The Swelter Bowl III at the Goonhammer Open MD 2025

All ABOOOOARD!! It’s time to get the hype Light RailLink rolling as we head to the 2025 Goonhammer Open in beautiful* Linthicum Heights, Maryland – home of the Thurgood Marshall Airport! 

We’re pleased to bring back yet another running of the Swelter Bowl, Blood Bowl’s sweatiest tournament, for its third iteration. Of all the airports near our illustrious* nation’s capital, none are located more in Maryland than BWI. Lather up with your Old Bay body wash, re-watch The Wire, and get ready to roll some POWs!

*For a given definition of the word

The Deets

Download the packet here!

What: A 3-round, Swiss-style, NAF-accredited Blood Bowl tournament… with an extra-hot twist

When: July 5th, 2025

Where: The Sheraton BWI – 1100 Old Elkridge Landing Rd, Linthicum Heights, MD 21090

Who: Up to 16 of Blood Bowl’s sweatiest coaches.

Tournament Schedule

  • 8:30 AM – 9:30 AM: Registration
  • 9:30 AM – 12:00 PM: Round 1
  • 12:00 PM – 1:00 PM: Lunch
  • 1:00 PM – 3:30 PM: Round 2
  • 3:30 PM – 6:00 PM: Round 3
  • 6:15ish PM: Awards

What Makes the Swelter Bowl Special?

Simply put: The heat. The sweltering heat! It’s July in the DC area, and as a quick history lesson, most of this land was reclaimed from the fell swamps of the littoral Potomac. The people may have forgotten, but the land and the weather do their best to remind us. To help them, we’ve set the weather for every game of Blood Bowl to Sweltering Heat and locked it in. In fact, when the weather does change, it’s just another heat wave! Your players might not be able to beat the weather, but you can – water bottles and deodorant, coaches. Please. 

With Goonhammer’s resident Blood Bowl expert dittka away for a few months, I’ve stepped in to keep the flame alive. This tournament brings a new puzzle to roster-building, asking what team you can best play short-handed. Personally, I completely whiffed in both of the previous iterations, building a tall roster out of habit instead of adapting and building wide. Teams like Halflings and Skaven, that concentrate their skill into a couple key players, can find themselves up the creek if those players succumb to the heat.
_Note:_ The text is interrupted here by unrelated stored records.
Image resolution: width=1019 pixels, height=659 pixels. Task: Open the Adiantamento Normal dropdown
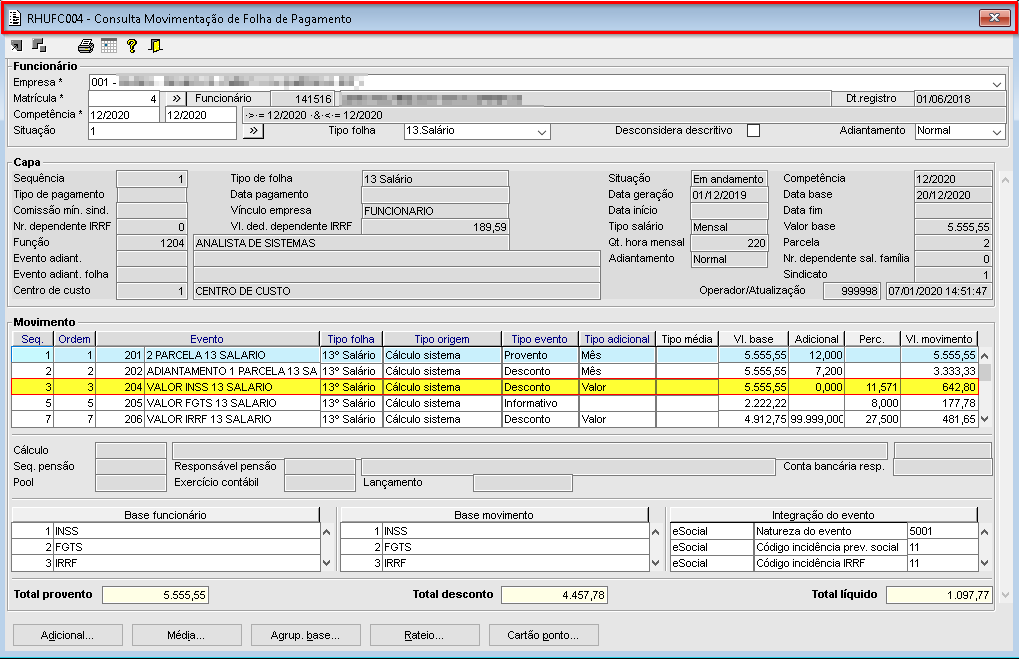point(997,131)
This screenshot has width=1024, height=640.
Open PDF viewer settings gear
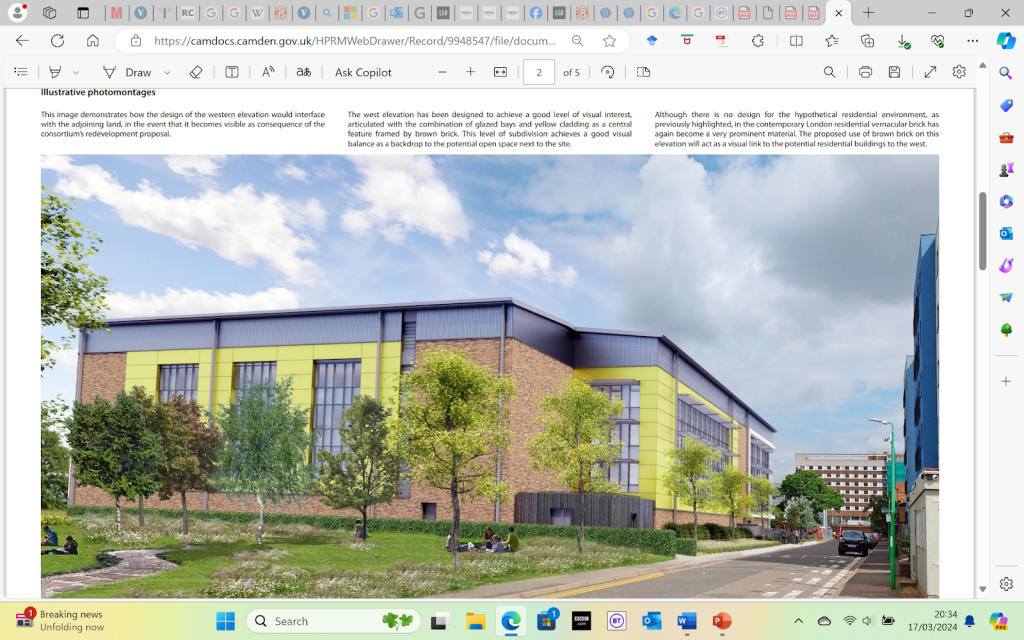(x=959, y=72)
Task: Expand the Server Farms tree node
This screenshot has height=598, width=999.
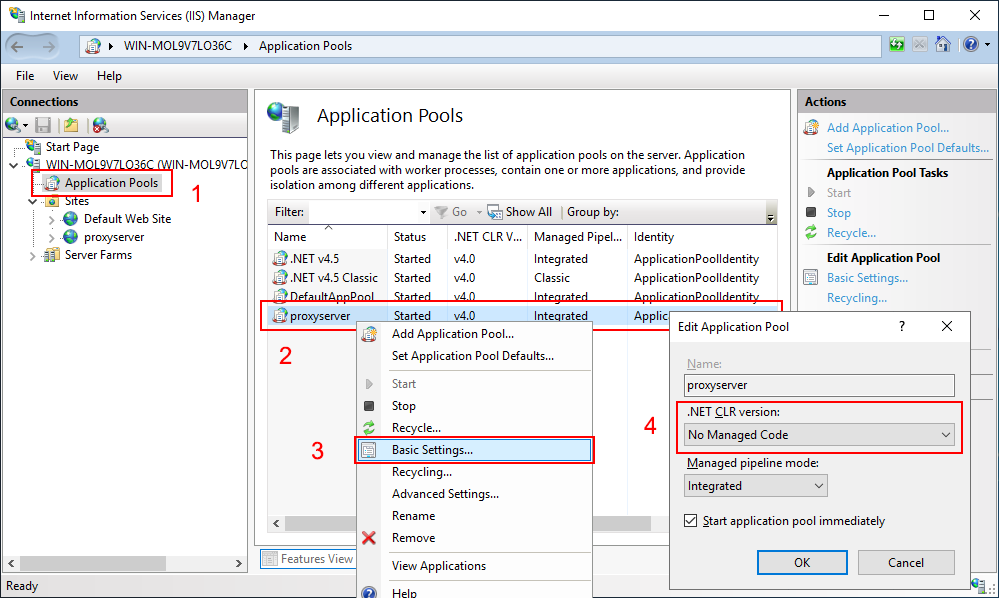Action: tap(31, 255)
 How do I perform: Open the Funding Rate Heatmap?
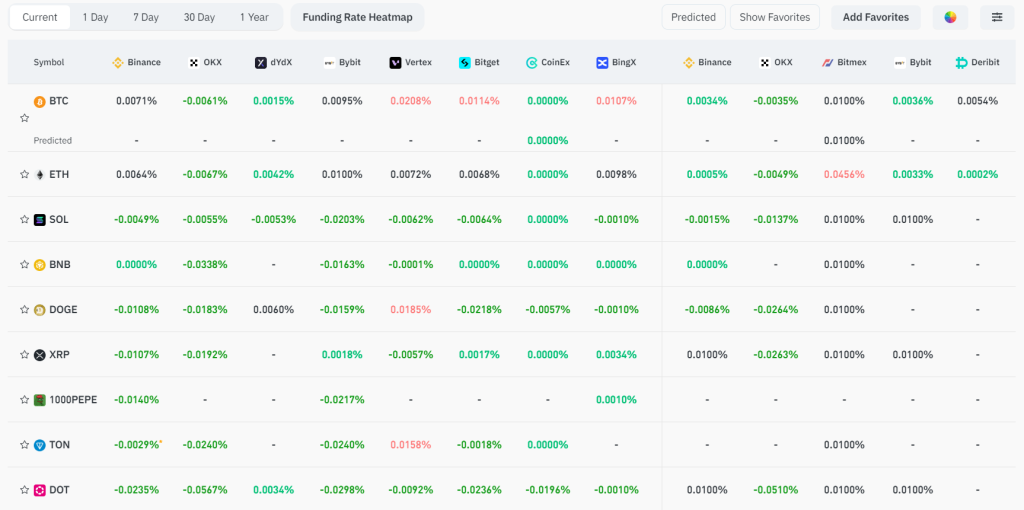point(357,17)
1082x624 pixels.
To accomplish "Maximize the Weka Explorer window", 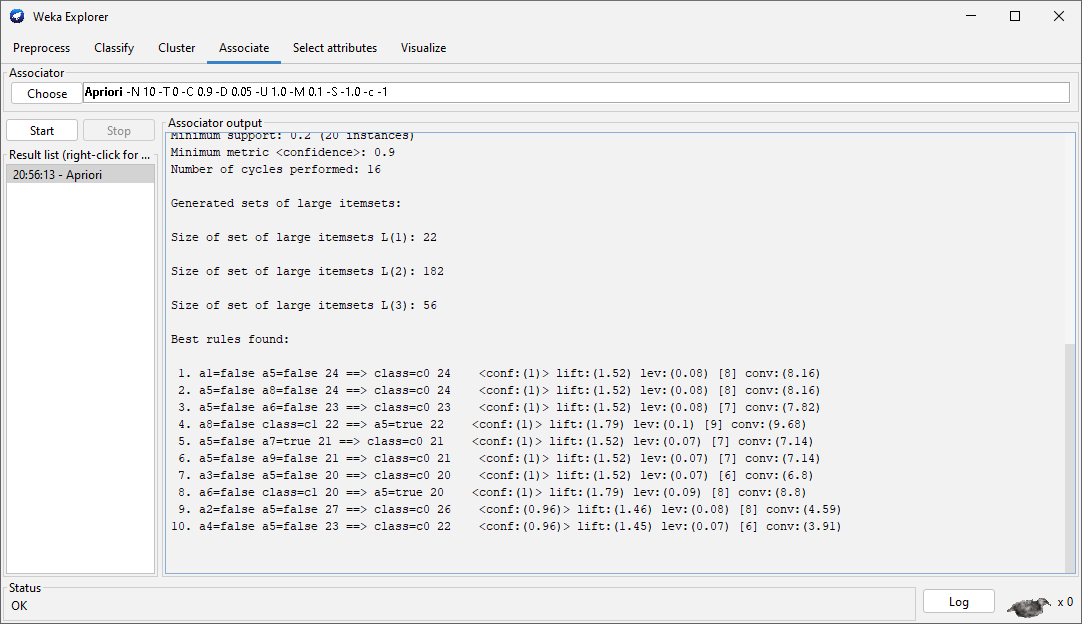I will [x=1015, y=17].

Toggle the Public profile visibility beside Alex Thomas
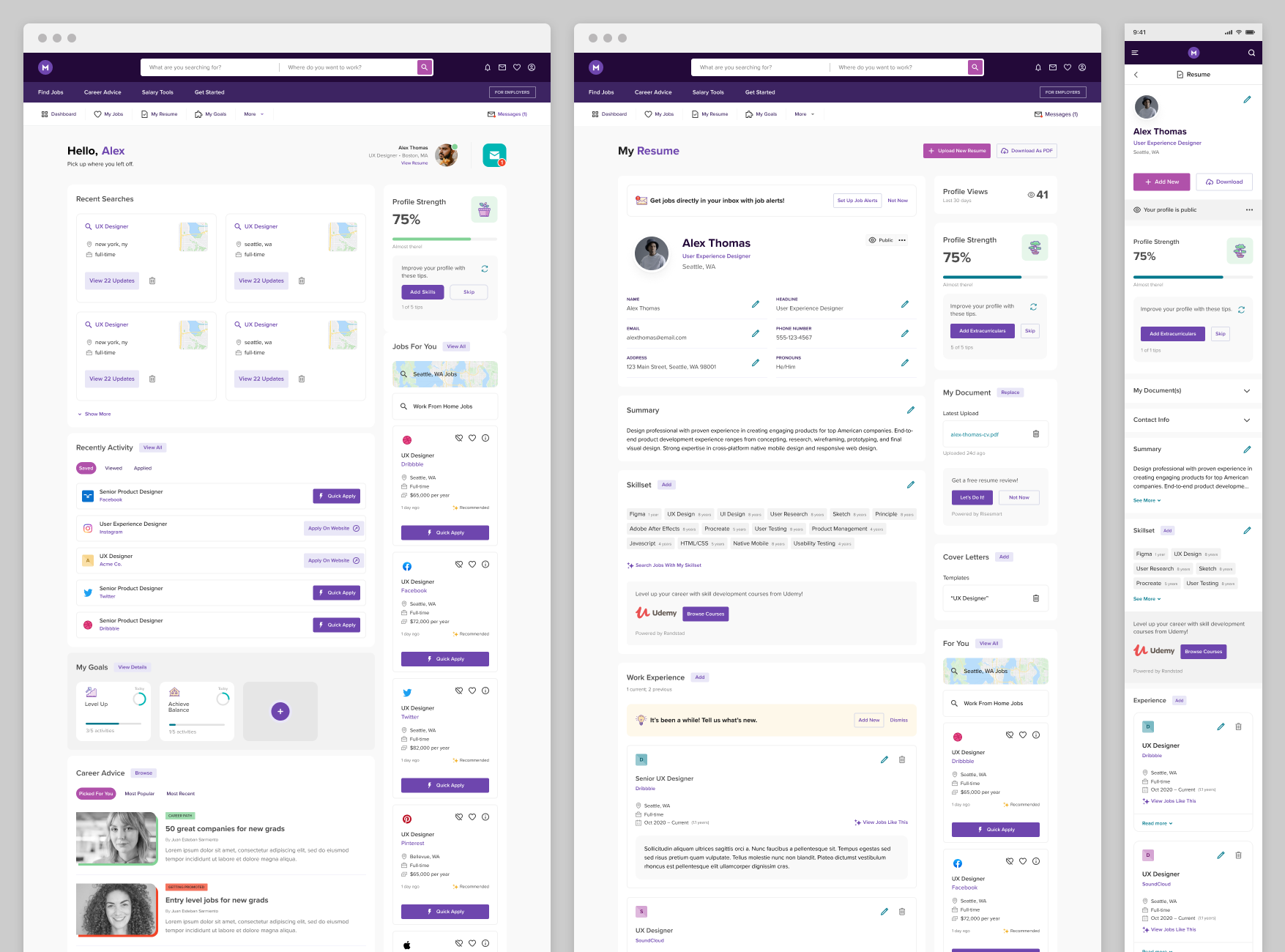point(880,240)
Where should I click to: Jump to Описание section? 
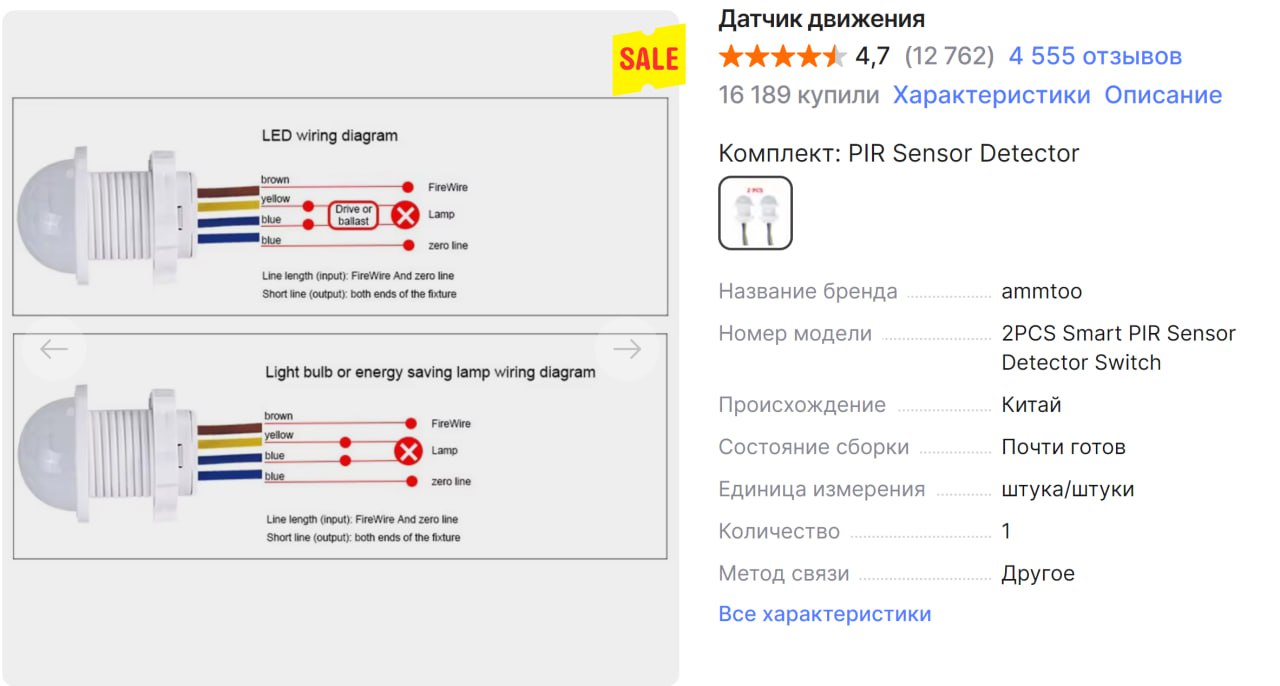click(1163, 96)
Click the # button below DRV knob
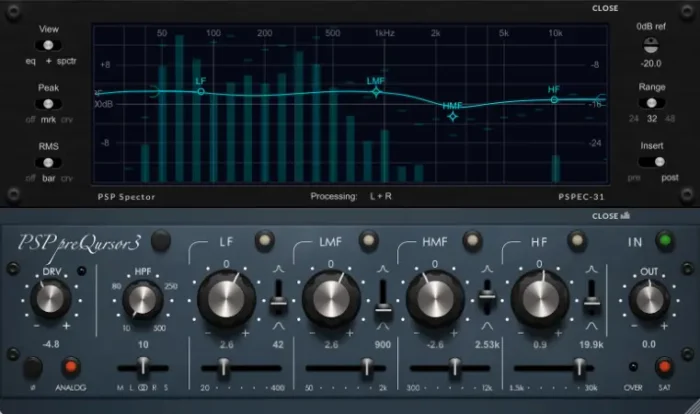Screen dimensions: 700x414 pyautogui.click(x=33, y=367)
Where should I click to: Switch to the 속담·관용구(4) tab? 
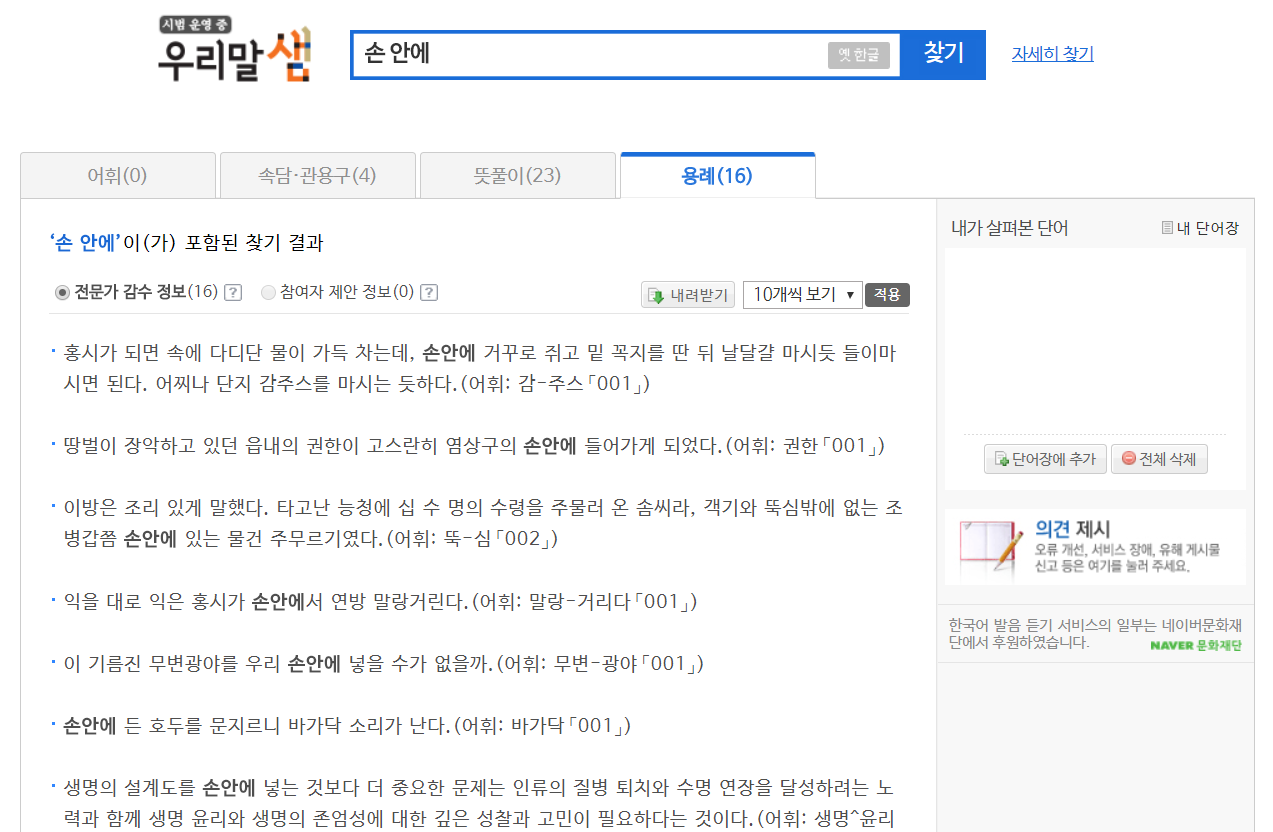[x=317, y=175]
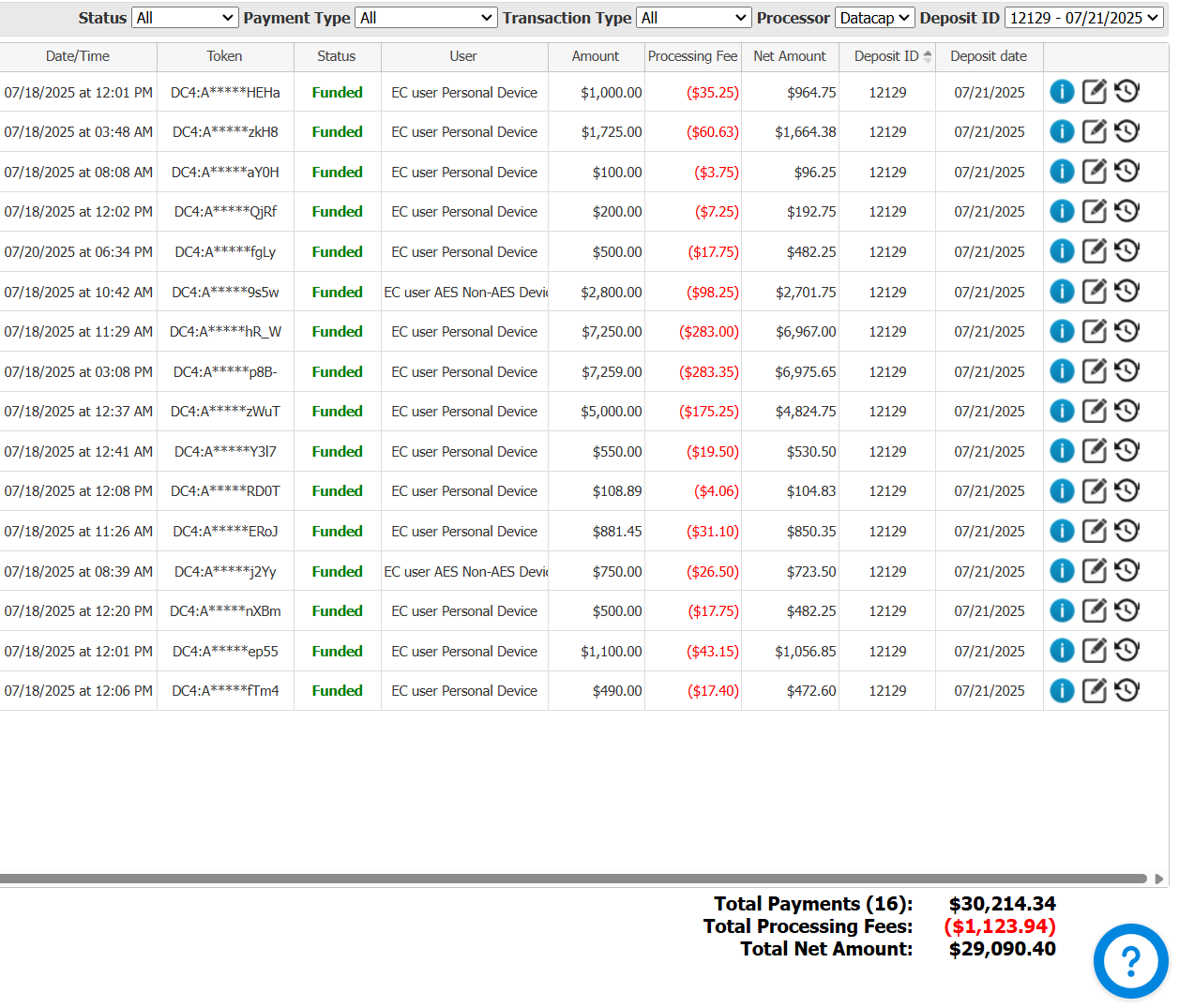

Remember, you could lose as many as 6 (!!) players to heatstroke on any given drive. This is a great tournament to stretch yourself as a coach and try a more versatile team. 

Oh, and most importantly? This was last year’s trophy for the winner of the “Milk Was a Bad Choice…” award, for the coach who lost the most total TV to Sweltering Heat over the course of the game. Be warned, it’s not for the faint of heart or stomach.

Trust me, it was even worse in person. Credit: Fowler

Dan’s* Advice for Beating the Heat

  • The first thing you want to do is include a couple of extra players in your roster. There are going to be drives where you are down 2d3 players, not counting KOs and Casualties! If you roll up with 11 or 12 players on the roster, you might be walking into trouble. 
  • Next, try not to stack all of those eggs in one basket. Throwing multiple skills on one player might be sound in other tournaments, but at the Swelter Bowl, they’re gonna pass out and you’ll be down your best player.
  • While normally I advocate for skipping it, maybe consider an apothecary this time around! The apothecary really only works like 60% of the time, which to me makes it untenable in most tournaments. But at the swelter bowl, that 60% might loom large if it keeps an important player on the field.
  • Keep the pricey stars on the shelf. A 1200 TV tournament is usually packed with the best Star Players the game has to offer. But at the Swelter Bowl, that expensive star might just be passed out on the field for a critical drive. As said by the great GZA, diversify.

*In memoriam, this section has been lovingly stolen sampled from Dan Boyd’s previous Swelter Bowl articles. 

Final Thoughts

If none of this has convinced you to spend a Saturday hanging out with the coolest warmest collection of nerds this side of the Mississippi, well, there’s probably not much that I can say. Instead, I’ll leave you with an image that has lived rent-free in my head for two years now:

The first year of the Swelter Bowl was won by a local coach who had never heard of Goonhammer before. He stumbled across it on the NAF website, showed up, and kicked goon ass for three rounds. For his pains, he walked off with a Gregbot medal and, presumably, a very strange story for his next league night at the LGS.